Data for the task
____
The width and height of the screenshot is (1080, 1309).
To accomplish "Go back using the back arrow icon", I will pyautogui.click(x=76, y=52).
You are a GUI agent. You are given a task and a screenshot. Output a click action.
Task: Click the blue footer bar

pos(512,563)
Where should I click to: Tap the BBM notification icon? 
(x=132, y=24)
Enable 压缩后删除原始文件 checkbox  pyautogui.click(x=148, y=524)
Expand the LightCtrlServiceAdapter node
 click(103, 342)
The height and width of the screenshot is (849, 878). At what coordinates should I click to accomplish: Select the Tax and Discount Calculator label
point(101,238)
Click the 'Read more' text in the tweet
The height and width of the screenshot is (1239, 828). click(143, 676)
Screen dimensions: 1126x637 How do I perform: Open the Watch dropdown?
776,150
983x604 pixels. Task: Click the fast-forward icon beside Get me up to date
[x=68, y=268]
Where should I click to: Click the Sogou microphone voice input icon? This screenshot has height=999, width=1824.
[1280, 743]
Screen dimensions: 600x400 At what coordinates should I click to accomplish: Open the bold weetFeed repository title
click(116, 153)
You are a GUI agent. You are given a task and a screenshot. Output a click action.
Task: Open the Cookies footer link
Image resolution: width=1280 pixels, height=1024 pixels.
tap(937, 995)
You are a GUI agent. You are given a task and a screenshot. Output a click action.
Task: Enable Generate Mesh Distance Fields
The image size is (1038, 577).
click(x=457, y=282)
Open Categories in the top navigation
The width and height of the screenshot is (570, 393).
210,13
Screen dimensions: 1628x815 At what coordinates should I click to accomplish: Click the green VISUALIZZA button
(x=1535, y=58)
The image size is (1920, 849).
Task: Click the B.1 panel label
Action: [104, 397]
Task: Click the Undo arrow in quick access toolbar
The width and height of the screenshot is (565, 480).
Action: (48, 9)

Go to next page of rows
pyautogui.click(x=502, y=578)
____
Instructions for the task
Copy all lines from the listing that contain "Enable".

Solution
Enable 压缩后删除原始文件 checkbox  pyautogui.click(x=148, y=524)
Task: Enable Generate Mesh Distance Fields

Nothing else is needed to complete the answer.